Hello D community! This is my first post!! I hope I can bring clarity to all this. If not, I apologize.

Some time ago I researched the best way to classify exceptions and build a hierarchy. I came up with the following rules:


1) At the top level, there would be RecoverableExceptions and FatalExceptions (or you can call them something like CatcheableException and FatalExceptions, or Exception and Error).

2) Fatal exceptions shouldn't be catched. They imply that the program lost basic guarantees to go on (memory corruption, missing essential file, etc.). You could catch them if you wanted to, but it makes no sense other than at your top-level method (main(), etc.).

3) A RecoverableException can be converted to a FatalException by rethrowing it, once a catch decides so. You shouldn't do the reverse: a FatalException never should be converted to a RecoverableException.

4) It makes no sense to subclass FatalExceptions since there won't be a catch that groups them in a base type (since they are not catcheable).

5) Only create a new RecoverableException class type if it makes sense to write a catch for it alone. Otherwise, use an preexisting type.

6) Only group RecoverableExceptions in a category if it makes sense to write a catch for that category. Please don't group them because its fancy or "cleaner", that is a bad reason.


Who decides when an Exception is Unrecoverable? Library code almost never decides it, since an exception is only unrecoverable if the whole_program_invariant got broken, and libraries are only a part of a program. So they will tend to throw RecoverableExceptions, which can be reconverted to Unrecoverable by the program.

In some cases, it is clear that an exception is Unrecoverable. When you call a function without satisfying its arguments precondition (ie: null argument) the only way to fix that is by editing the program. You shouldn't have called it like that in the first place, why would you? So you let the UnrecoverableException bubble up to your main function, and log its stacktrace to fix it.

Unrecoverable means the program got 'tainted', basic guarantees got broken (possible memory corruption, etc.). Most exceptions will be Recoverable.

Now, expanding on the hierarchy: I said that it makes no sense to subclass UnrecoverableExceptions. Recoverable exceptions on the other hand, need to be subclassed _with_the_catch_on_your_mind_. You are passing info from the throw site to the catch site. The catch block is the interpreter of the info, the observer. You are communicating something to the catch block.

So please, do not create a new types if there is no value in writing a catch that only cathes that exception and that can recover from that exception. Otherwise, use an existing type.


I wrote these rules some time ago. Please excuse me if they come off a bit pedantic!!!!!!!!!!!! Its all only a clarifying convention.


According to all this:

* FileNotFoundException is useful. It tells you what happened. It is a RecoverableException (under my convention) because until it reaches the program, the library doesn't know if the program can recover from that (it could be a system missing file, or just a document the user asked for).

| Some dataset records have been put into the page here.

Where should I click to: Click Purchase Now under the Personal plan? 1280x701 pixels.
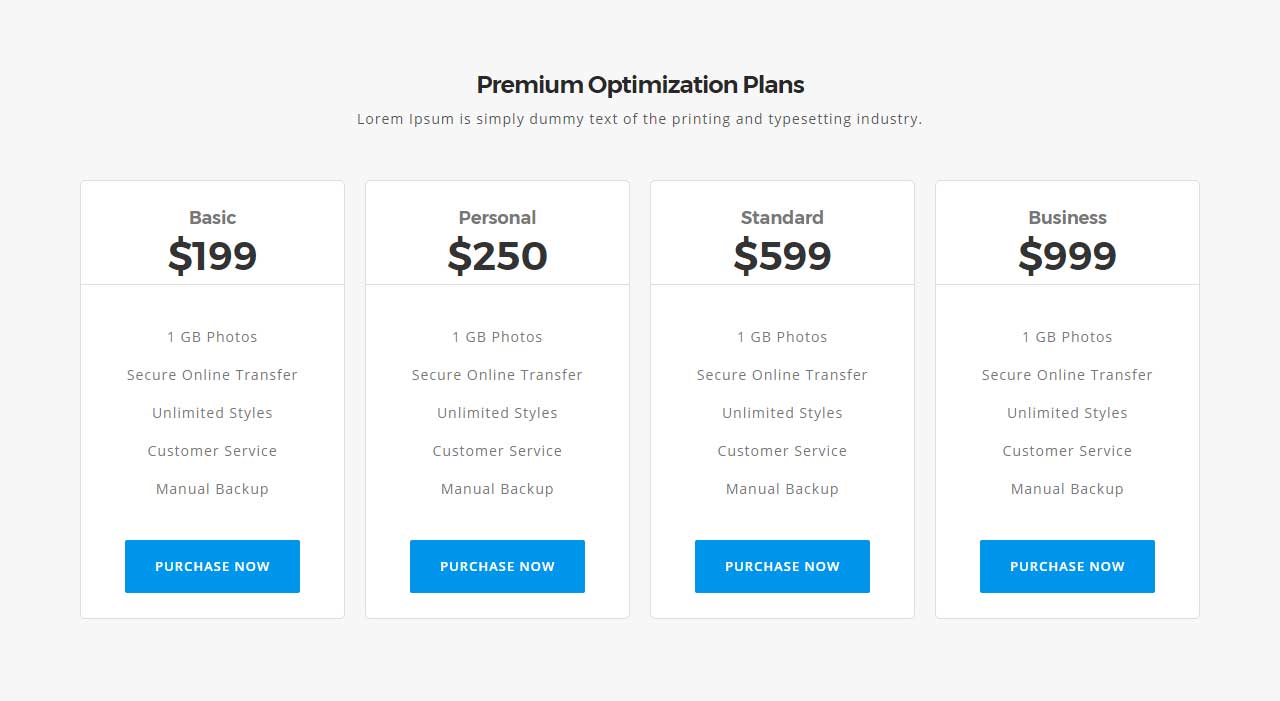pos(497,566)
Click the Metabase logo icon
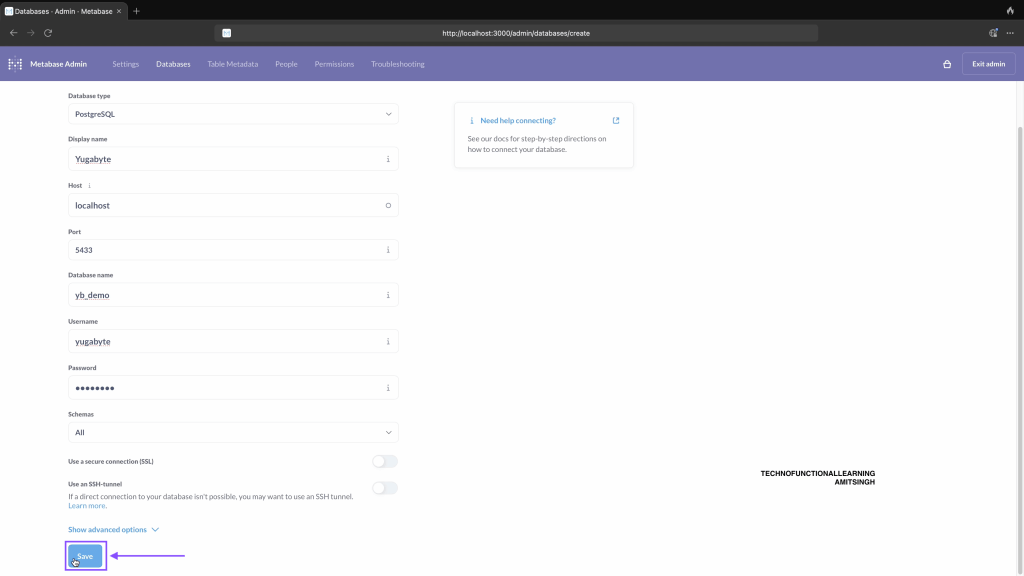This screenshot has height=576, width=1024. pyautogui.click(x=15, y=64)
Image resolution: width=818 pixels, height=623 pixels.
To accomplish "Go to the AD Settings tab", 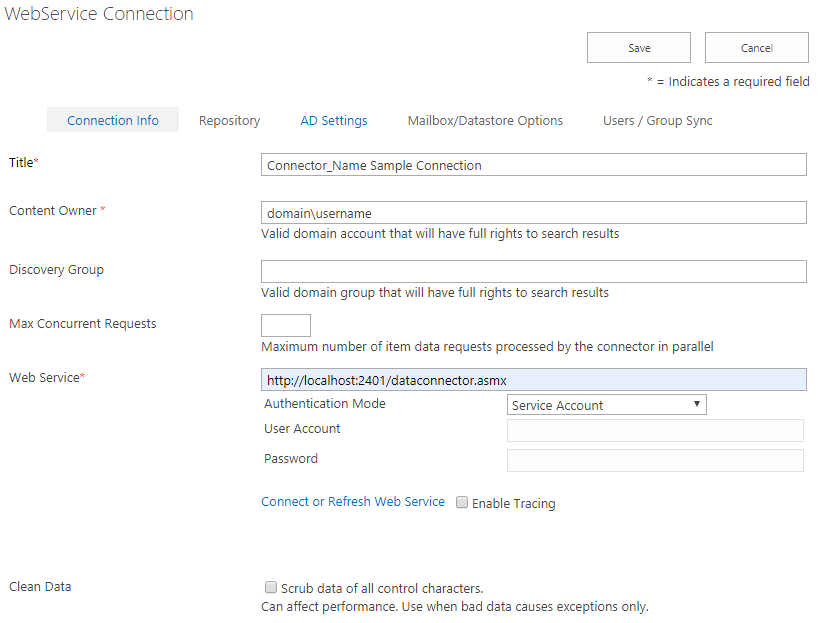I will pos(334,120).
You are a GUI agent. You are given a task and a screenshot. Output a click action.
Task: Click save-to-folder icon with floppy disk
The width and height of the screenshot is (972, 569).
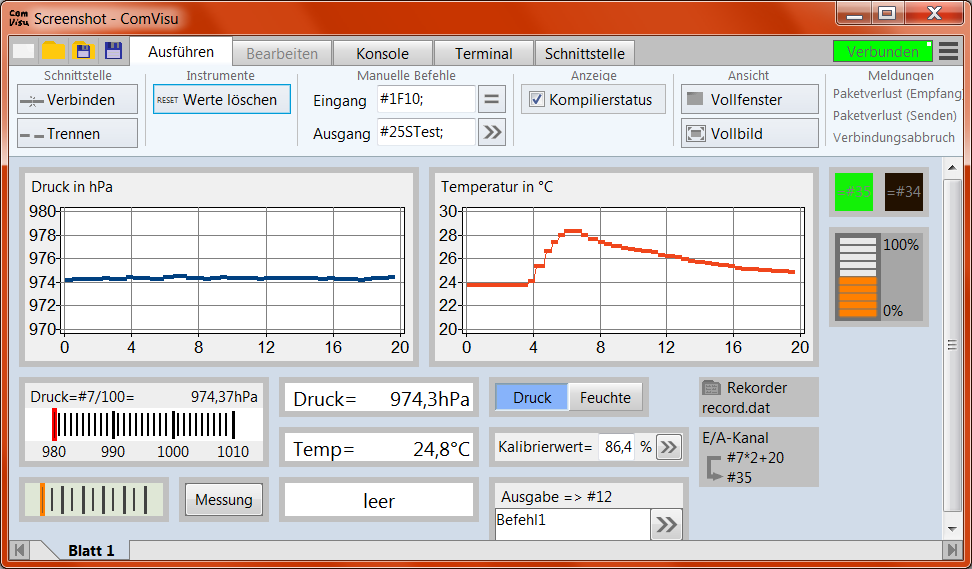click(x=83, y=51)
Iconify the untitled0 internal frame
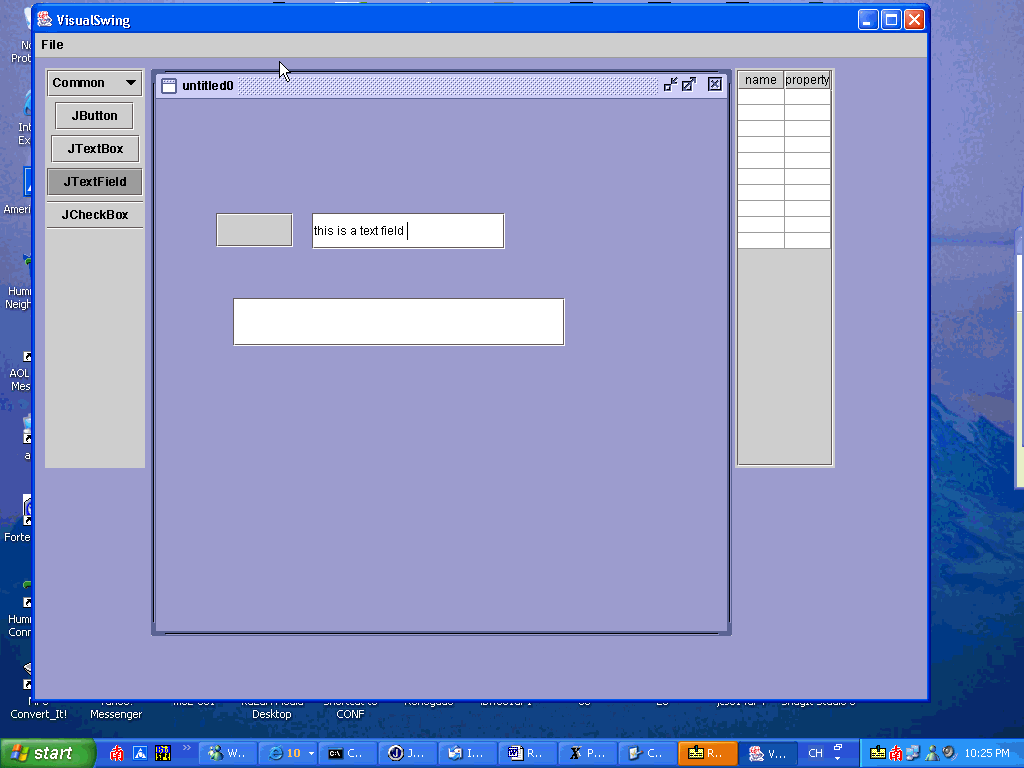The image size is (1024, 768). click(x=670, y=85)
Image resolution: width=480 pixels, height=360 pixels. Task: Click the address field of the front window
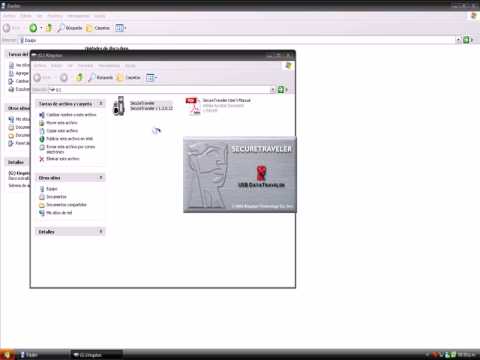coord(160,90)
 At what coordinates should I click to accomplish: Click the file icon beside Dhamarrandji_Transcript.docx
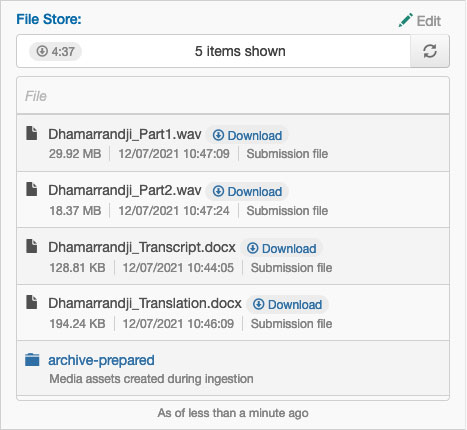click(32, 246)
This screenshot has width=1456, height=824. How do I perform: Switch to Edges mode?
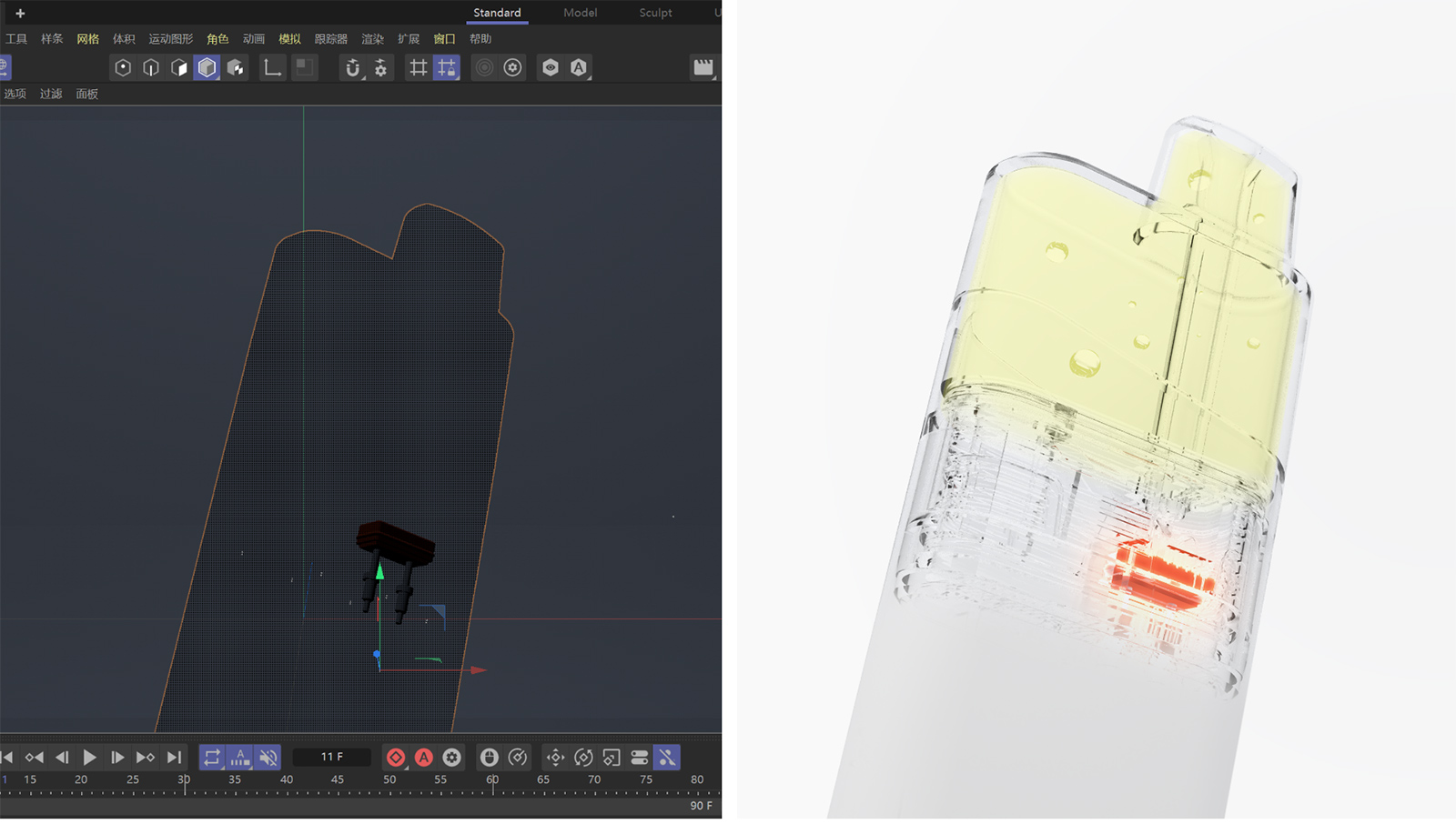pyautogui.click(x=151, y=67)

* DiskFailureException is only useful if someone can write a catch for it. If so, then it is a RecoverableException. Only the program can decide if it broke basic guarantees.

* Most argument exceptions are Unrecoverable. A function throwing shouldn't have been called like that in the first place. The only fix is to go back to editing the program. (precondition broken).


Another thing: you cannot decide whether an exception is Unrecoverable based only on whether the thing that got broken is the postcondition of a function. It is the whole_program_invariant that decides that. For instance: findStuff(someStuff) might not know if someStuff is important enough for the stability of the program if not found. The postcondition is broken if it doesn't return the Stuff. That might be recoverable.

And PLEASE: don't make classifications by the point of view of the cause of the problem. DO make classifications by the point of view of the fixing/recovery of the problem; the catch block is who you are talking to. FileNotFoundBecauseFilesystemUnmounted is worthless.

So, to sum up: (1) it makes no sense to subclass fatal exceptions, and (2) never subclass a RecoverableException if you are not helping a catch block with that (but please do if it aids recovery).

..so verbose and pedantic for my first post... yikes.. i beg forgiveness!!!




On Sunday, 19 February 2012 at 09:27:48 UTC, Jonathan M Davis wrote:
On Sunday, February 19, 2012 19:00:20 Daniel Murphy wrote:
I wasn't really serious about implicit fallthrough.

Lately, it seems like I can never tell whether anyone's being serious or not online. :)

Out of the syntaxes I could come up with:
catch(Ex1, Ex2 e)
catch(e : Ex1, Ex2)
catch(Ex1 | Ex2 e) // java 7 syntax, horrible

I like (e : list) the best. Naturally it would also accept a type tuple of
exceptions.

http://d.puremagic.com/issues/show_bug.cgi?id=7540

LOL. Personally, I actually think that the Java 7 syntax looks great (I'd never seen it before), but catch(e : Ex1, Ex2) is just as good and more consistent with the language as a whole, since it doesn't try to give any operators a new meaning (as Java's does).